*Exercise prompt*: All of the entries should be returned without a single change.

[Start of Attachment]

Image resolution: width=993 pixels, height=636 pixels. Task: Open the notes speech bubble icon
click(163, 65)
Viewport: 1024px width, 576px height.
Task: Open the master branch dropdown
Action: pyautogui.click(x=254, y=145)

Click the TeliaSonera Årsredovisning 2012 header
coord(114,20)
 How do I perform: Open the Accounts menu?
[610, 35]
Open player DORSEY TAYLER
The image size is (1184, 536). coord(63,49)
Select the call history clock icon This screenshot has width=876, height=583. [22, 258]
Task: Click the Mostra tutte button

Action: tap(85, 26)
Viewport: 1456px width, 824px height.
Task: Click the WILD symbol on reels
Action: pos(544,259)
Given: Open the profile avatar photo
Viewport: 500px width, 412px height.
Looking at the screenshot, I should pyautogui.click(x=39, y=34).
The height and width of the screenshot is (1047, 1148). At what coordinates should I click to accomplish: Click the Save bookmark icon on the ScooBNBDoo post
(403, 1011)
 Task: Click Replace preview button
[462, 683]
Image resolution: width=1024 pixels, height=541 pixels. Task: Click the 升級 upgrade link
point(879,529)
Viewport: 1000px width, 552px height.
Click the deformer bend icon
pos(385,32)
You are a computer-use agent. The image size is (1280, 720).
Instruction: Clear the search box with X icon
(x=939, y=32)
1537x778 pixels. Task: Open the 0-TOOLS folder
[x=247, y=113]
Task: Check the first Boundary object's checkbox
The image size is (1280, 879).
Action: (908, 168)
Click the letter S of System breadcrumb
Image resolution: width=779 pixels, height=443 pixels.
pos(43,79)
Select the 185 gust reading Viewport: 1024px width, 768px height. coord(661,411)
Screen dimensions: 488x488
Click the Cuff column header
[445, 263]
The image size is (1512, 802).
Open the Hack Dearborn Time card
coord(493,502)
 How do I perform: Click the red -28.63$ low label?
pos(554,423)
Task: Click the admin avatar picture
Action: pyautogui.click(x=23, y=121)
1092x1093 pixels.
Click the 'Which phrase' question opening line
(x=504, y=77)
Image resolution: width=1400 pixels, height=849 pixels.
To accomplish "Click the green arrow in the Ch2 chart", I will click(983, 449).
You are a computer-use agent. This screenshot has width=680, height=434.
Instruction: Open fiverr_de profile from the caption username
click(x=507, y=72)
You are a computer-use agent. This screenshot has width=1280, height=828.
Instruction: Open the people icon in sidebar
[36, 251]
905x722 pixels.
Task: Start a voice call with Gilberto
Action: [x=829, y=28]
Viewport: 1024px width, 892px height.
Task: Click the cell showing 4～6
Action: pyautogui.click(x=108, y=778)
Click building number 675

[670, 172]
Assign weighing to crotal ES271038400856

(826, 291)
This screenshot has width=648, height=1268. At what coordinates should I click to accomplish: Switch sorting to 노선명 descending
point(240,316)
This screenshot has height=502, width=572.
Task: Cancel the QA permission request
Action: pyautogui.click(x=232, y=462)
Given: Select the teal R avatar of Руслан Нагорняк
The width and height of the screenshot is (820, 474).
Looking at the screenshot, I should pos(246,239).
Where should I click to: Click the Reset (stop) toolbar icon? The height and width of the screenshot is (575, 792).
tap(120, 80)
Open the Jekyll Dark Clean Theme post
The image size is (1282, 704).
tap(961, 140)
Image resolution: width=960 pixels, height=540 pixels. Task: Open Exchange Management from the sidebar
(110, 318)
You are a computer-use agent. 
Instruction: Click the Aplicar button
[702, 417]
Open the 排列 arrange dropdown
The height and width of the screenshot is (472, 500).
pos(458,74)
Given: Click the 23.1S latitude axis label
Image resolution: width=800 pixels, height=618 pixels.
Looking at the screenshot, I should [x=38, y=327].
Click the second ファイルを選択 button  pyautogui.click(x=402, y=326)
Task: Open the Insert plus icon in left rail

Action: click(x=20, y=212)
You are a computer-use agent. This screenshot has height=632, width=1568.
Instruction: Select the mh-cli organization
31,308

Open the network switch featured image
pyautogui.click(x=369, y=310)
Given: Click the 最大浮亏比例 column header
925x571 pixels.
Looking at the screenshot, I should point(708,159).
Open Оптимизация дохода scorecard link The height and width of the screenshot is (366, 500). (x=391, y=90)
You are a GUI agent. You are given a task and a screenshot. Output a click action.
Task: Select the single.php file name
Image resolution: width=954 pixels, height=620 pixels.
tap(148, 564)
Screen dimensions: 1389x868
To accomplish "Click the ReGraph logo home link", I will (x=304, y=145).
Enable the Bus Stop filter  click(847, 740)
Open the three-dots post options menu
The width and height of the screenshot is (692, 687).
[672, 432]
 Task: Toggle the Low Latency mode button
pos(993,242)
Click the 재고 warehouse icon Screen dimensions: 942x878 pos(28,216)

[End of Attachment]

*Answer to the exercise*:
Image resolution: width=993 pixels, height=636 pixels. Task: Open the notes speech bubble icon
click(163, 65)
Viewport: 1024px width, 576px height.
Task: Open the master branch dropdown
Action: pyautogui.click(x=254, y=145)

Click the TeliaSonera Årsredovisning 2012 header
coord(114,20)
 How do I perform: Open the Accounts menu?
[610, 35]
Open player DORSEY TAYLER
The image size is (1184, 536). coord(63,49)
Select the call history clock icon This screenshot has width=876, height=583. [22, 258]
Task: Click the Mostra tutte button

Action: tap(85, 26)
Viewport: 1456px width, 824px height.
Task: Click the WILD symbol on reels
Action: pos(544,259)
Given: Open the profile avatar photo
Viewport: 500px width, 412px height.
Looking at the screenshot, I should pyautogui.click(x=39, y=34).
The height and width of the screenshot is (1047, 1148). At what coordinates should I click to accomplish: Click the Save bookmark icon on the ScooBNBDoo post
(403, 1011)
 Task: Click Replace preview button
[462, 683]
Image resolution: width=1024 pixels, height=541 pixels. Task: Click the 升級 upgrade link
point(879,529)
Viewport: 1000px width, 552px height.
Click the deformer bend icon
pos(385,32)
You are a computer-use agent. The image size is (1280, 720).
Instruction: Clear the search box with X icon
(x=939, y=32)
1537x778 pixels. Task: Open the 0-TOOLS folder
[x=247, y=113]
Task: Check the first Boundary object's checkbox
The image size is (1280, 879).
Action: (908, 168)
Click the letter S of System breadcrumb
Image resolution: width=779 pixels, height=443 pixels.
pos(43,79)
Select the 185 gust reading Viewport: 1024px width, 768px height. coord(661,411)
Screen dimensions: 488x488
Click the Cuff column header
[445, 263]
The image size is (1512, 802).
Open the Hack Dearborn Time card
coord(493,502)
 How do I perform: Click the red -28.63$ low label?
pos(554,423)
Task: Click the admin avatar picture
Action: pyautogui.click(x=23, y=121)
1092x1093 pixels.
Click the 'Which phrase' question opening line
(x=504, y=77)
Image resolution: width=1400 pixels, height=849 pixels.
To accomplish "Click the green arrow in the Ch2 chart", I will click(983, 449).
You are a computer-use agent. This screenshot has width=680, height=434.
Instruction: Open fiverr_de profile from the caption username
click(x=507, y=72)
You are a computer-use agent. This screenshot has width=1280, height=828.
Instruction: Open the people icon in sidebar
[36, 251]
905x722 pixels.
Task: Start a voice call with Gilberto
Action: [x=829, y=28]
Viewport: 1024px width, 892px height.
Task: Click the cell showing 4～6
Action: pyautogui.click(x=108, y=778)
Click building number 675

[670, 172]
Assign weighing to crotal ES271038400856

(826, 291)
This screenshot has width=648, height=1268. At what coordinates should I click to accomplish: Switch sorting to 노선명 descending
point(240,316)
This screenshot has height=502, width=572.
Task: Cancel the QA permission request
Action: pyautogui.click(x=232, y=462)
Given: Select the teal R avatar of Руслан Нагорняк
The width and height of the screenshot is (820, 474).
Looking at the screenshot, I should pos(246,239).
Where should I click to: Click the Reset (stop) toolbar icon? The height and width of the screenshot is (575, 792).
tap(120, 80)
Open the Jekyll Dark Clean Theme post
The image size is (1282, 704).
tap(961, 140)
Image resolution: width=960 pixels, height=540 pixels. Task: Open Exchange Management from the sidebar
(110, 318)
You are a computer-use agent. 
Instruction: Click the Aplicar button
[702, 417]
Open the 排列 arrange dropdown
The height and width of the screenshot is (472, 500).
pos(458,74)
Given: Click the 23.1S latitude axis label
Image resolution: width=800 pixels, height=618 pixels.
Looking at the screenshot, I should [x=38, y=327].
Click the second ファイルを選択 button  pyautogui.click(x=402, y=326)
Task: Open the Insert plus icon in left rail

Action: click(x=20, y=212)
You are a computer-use agent. This screenshot has height=632, width=1568.
Instruction: Select the mh-cli organization
31,308

Open the network switch featured image
pyautogui.click(x=369, y=310)
Given: Click the 最大浮亏比例 column header
925x571 pixels.
Looking at the screenshot, I should point(708,159).
Open Оптимизация дохода scorecard link The height and width of the screenshot is (366, 500). (x=391, y=90)
You are a GUI agent. You are given a task and a screenshot. Output a click action.
Task: Select the single.php file name
Image resolution: width=954 pixels, height=620 pixels.
tap(148, 564)
Screen dimensions: 1389x868
To accomplish "Click the ReGraph logo home link", I will (x=304, y=145).
Enable the Bus Stop filter  click(847, 740)
Open the three-dots post options menu
The width and height of the screenshot is (692, 687).
[672, 432]
 Task: Toggle the Low Latency mode button
pos(993,242)
Click the 재고 warehouse icon Screen dimensions: 942x878 pos(28,216)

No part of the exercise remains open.